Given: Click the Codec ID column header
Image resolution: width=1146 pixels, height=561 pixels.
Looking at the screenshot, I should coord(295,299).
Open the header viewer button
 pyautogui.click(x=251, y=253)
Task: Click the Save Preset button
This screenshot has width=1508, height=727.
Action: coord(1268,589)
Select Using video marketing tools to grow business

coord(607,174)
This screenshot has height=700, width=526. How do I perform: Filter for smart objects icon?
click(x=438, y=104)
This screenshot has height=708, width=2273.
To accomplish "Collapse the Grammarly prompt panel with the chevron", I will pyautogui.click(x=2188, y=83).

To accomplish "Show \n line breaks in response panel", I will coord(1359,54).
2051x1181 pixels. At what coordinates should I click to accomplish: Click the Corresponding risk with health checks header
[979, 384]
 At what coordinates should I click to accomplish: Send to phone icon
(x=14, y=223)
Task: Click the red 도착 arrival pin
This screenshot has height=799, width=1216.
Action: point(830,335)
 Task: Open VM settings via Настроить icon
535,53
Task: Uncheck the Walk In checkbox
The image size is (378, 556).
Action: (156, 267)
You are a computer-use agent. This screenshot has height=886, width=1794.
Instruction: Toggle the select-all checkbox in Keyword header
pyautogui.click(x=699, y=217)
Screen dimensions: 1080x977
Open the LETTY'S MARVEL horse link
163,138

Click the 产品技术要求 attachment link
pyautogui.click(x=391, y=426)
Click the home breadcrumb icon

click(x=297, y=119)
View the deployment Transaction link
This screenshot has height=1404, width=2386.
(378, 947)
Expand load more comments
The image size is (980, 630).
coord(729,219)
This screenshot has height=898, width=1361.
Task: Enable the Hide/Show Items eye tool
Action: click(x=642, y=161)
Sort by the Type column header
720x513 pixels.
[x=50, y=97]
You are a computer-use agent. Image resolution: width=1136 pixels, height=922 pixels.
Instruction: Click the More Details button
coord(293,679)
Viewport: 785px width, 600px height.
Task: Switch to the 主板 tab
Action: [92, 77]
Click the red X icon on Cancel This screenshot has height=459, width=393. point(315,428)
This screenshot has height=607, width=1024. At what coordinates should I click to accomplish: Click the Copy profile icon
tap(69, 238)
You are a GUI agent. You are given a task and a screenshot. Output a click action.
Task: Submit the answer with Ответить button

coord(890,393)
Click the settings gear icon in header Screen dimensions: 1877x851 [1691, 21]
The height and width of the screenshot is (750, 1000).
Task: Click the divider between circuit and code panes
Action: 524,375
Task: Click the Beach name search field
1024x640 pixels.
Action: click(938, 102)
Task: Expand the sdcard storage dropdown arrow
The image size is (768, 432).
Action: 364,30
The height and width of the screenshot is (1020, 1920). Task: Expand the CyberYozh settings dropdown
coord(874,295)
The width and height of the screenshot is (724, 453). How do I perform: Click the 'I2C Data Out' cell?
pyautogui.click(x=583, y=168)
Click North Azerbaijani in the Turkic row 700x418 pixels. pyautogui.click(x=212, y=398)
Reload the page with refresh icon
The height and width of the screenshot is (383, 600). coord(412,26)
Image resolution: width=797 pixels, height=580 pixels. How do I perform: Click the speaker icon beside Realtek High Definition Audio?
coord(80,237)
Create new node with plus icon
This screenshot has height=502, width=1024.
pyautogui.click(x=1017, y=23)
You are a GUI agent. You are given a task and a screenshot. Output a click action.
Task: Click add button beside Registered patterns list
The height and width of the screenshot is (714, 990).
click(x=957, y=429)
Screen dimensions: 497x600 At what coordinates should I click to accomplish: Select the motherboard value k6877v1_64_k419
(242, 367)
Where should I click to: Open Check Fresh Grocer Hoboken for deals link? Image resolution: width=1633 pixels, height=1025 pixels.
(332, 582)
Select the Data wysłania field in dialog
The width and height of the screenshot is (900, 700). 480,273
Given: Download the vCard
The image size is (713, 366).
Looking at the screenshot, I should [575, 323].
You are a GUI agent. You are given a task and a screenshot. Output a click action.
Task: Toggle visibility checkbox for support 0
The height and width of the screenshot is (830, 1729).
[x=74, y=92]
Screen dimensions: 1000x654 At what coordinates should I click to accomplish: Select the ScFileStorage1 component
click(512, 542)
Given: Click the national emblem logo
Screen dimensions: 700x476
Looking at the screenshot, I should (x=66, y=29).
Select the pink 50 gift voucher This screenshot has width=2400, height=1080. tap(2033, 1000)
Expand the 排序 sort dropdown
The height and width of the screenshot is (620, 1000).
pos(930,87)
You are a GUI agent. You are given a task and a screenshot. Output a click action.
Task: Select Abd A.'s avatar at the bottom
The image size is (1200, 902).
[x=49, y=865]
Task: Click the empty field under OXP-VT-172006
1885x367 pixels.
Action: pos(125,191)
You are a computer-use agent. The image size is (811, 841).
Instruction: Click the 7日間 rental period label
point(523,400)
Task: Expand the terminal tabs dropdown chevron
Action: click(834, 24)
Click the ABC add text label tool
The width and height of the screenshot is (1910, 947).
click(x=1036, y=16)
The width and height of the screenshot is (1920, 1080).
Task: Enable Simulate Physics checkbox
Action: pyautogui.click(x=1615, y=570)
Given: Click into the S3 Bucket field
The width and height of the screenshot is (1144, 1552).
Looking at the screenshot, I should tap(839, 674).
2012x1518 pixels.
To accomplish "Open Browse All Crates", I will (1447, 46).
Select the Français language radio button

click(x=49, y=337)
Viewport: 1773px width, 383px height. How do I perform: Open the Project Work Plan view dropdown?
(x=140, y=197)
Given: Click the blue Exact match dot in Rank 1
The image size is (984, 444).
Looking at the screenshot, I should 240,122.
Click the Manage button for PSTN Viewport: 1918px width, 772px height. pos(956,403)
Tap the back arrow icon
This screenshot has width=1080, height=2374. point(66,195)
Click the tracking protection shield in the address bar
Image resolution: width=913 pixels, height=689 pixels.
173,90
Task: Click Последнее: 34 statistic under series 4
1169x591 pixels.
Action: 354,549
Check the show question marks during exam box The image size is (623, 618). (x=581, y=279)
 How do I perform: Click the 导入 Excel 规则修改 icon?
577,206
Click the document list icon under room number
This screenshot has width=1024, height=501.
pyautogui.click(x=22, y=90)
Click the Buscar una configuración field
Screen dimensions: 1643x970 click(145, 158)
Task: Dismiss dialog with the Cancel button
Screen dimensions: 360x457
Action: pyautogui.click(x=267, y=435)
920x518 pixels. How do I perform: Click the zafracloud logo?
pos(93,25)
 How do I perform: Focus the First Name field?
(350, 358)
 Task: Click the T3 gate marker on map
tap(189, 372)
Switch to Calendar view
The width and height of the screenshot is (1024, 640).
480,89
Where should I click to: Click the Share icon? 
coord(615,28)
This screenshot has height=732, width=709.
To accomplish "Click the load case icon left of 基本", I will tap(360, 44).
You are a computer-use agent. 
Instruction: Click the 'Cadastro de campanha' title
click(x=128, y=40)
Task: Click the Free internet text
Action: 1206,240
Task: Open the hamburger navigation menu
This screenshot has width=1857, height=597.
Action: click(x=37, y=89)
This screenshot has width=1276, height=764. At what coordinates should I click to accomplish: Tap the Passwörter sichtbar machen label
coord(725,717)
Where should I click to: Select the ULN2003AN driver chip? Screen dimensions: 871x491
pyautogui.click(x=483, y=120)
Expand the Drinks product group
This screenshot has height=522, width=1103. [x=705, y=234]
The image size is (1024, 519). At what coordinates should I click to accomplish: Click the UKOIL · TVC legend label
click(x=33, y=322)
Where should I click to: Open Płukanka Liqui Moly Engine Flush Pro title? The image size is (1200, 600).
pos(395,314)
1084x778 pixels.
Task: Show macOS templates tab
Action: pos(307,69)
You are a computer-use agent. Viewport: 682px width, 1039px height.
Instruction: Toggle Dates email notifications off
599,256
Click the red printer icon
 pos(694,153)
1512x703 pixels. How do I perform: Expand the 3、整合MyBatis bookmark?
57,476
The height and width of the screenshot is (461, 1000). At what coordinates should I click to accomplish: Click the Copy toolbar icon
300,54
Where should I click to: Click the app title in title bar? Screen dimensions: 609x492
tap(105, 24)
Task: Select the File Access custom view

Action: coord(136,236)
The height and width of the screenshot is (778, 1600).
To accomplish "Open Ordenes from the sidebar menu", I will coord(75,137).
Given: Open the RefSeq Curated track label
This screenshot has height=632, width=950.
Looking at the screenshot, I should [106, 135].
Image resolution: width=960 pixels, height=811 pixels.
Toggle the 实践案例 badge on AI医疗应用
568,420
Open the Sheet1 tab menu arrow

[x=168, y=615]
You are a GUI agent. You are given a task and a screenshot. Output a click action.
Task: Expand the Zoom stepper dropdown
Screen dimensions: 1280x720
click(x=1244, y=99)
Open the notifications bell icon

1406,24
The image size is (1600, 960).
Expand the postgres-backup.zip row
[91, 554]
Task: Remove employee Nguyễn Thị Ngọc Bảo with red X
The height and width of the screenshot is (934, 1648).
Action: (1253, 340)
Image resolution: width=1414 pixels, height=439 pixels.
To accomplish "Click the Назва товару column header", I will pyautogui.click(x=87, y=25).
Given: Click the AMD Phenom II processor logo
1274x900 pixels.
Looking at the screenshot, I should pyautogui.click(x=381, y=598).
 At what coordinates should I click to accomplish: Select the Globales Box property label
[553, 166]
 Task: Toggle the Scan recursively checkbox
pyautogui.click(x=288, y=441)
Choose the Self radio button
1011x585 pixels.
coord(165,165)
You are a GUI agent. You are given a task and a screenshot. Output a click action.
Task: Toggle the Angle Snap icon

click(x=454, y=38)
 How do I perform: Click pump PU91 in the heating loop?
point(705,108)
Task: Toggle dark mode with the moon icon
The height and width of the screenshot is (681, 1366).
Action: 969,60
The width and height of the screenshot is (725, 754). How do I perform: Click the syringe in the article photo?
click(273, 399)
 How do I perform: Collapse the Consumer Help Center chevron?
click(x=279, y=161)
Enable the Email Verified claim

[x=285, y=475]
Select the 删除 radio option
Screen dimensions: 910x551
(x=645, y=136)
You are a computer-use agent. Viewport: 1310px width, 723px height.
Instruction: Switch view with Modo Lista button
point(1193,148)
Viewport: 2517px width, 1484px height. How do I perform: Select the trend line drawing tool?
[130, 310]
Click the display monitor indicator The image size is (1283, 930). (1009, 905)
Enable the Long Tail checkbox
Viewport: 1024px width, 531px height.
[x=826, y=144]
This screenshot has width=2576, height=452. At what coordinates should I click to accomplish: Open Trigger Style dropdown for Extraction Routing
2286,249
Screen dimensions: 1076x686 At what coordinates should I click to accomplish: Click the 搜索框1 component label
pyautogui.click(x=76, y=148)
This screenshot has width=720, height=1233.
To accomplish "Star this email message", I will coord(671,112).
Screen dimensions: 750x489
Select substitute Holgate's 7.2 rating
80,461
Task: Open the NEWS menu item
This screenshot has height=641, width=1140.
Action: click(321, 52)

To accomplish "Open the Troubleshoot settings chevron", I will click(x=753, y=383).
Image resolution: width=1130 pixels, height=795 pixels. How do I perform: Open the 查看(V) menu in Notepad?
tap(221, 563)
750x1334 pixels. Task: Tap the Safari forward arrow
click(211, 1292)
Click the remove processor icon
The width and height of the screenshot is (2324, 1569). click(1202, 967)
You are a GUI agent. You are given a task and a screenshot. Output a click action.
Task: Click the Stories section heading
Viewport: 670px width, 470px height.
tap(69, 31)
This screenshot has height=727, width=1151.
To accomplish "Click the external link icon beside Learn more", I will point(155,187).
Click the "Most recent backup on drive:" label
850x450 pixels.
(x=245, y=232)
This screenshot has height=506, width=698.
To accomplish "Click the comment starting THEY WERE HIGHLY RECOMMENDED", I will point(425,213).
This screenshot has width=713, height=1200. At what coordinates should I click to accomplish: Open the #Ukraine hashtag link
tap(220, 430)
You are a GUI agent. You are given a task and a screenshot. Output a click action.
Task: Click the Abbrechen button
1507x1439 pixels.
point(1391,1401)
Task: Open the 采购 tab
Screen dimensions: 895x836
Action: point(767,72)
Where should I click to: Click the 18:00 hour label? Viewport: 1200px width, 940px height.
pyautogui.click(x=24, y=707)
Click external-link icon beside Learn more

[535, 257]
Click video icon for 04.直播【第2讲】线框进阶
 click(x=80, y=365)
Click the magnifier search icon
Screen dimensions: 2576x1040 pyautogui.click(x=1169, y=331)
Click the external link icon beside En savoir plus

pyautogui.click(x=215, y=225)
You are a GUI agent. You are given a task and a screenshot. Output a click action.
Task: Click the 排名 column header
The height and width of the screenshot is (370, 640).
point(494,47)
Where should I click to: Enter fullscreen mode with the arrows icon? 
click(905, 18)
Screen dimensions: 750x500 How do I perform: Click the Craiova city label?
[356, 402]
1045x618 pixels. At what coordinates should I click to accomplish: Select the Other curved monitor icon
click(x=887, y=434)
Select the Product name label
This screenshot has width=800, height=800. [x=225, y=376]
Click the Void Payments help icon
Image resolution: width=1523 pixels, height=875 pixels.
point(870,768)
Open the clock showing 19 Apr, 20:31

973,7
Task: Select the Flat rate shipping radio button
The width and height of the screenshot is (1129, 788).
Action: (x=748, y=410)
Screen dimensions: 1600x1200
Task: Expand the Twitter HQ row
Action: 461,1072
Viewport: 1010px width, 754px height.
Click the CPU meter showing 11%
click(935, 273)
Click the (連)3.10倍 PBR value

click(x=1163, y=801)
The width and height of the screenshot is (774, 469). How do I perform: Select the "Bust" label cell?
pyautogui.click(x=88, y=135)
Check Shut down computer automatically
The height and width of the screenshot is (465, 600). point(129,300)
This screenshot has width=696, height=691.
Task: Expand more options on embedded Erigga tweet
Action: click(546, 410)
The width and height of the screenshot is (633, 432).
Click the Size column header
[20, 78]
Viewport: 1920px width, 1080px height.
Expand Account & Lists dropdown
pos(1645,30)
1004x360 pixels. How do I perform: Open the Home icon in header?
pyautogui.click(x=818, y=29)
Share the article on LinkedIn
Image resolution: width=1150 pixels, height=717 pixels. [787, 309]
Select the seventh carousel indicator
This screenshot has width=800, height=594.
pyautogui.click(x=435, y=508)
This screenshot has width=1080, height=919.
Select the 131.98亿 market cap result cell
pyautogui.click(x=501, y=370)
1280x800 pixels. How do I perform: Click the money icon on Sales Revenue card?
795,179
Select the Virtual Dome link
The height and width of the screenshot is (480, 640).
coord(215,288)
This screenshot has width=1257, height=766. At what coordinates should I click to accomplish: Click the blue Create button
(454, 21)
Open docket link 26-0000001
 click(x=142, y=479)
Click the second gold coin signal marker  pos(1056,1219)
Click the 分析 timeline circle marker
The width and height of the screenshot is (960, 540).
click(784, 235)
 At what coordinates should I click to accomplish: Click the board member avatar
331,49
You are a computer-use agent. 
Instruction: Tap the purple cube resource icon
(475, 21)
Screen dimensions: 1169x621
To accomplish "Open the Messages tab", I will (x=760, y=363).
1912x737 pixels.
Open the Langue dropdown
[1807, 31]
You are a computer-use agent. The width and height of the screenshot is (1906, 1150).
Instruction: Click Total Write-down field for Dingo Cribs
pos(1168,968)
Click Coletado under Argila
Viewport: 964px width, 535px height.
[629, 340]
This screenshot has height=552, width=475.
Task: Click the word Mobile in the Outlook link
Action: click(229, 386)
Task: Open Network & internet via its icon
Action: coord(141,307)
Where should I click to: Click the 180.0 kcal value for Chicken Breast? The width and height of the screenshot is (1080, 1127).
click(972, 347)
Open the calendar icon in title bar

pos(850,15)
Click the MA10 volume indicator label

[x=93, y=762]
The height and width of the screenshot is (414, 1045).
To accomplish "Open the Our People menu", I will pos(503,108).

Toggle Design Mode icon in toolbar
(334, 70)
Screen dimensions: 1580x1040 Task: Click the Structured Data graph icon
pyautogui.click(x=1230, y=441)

YOUR INSTRUCTIONS:
In the data above, which lines lie between the line with "Open the LETTY'S MARVEL horse link" and the line with "Expand load more comments", inclusive? Print those lines exactly and nothing else.

ANSWER TO THE PROBLEM:
Open the LETTY'S MARVEL horse link
163,138

Click the 产品技术要求 attachment link
pyautogui.click(x=391, y=426)
Click the home breadcrumb icon

click(x=297, y=119)
View the deployment Transaction link
This screenshot has height=1404, width=2386.
(378, 947)
Expand load more comments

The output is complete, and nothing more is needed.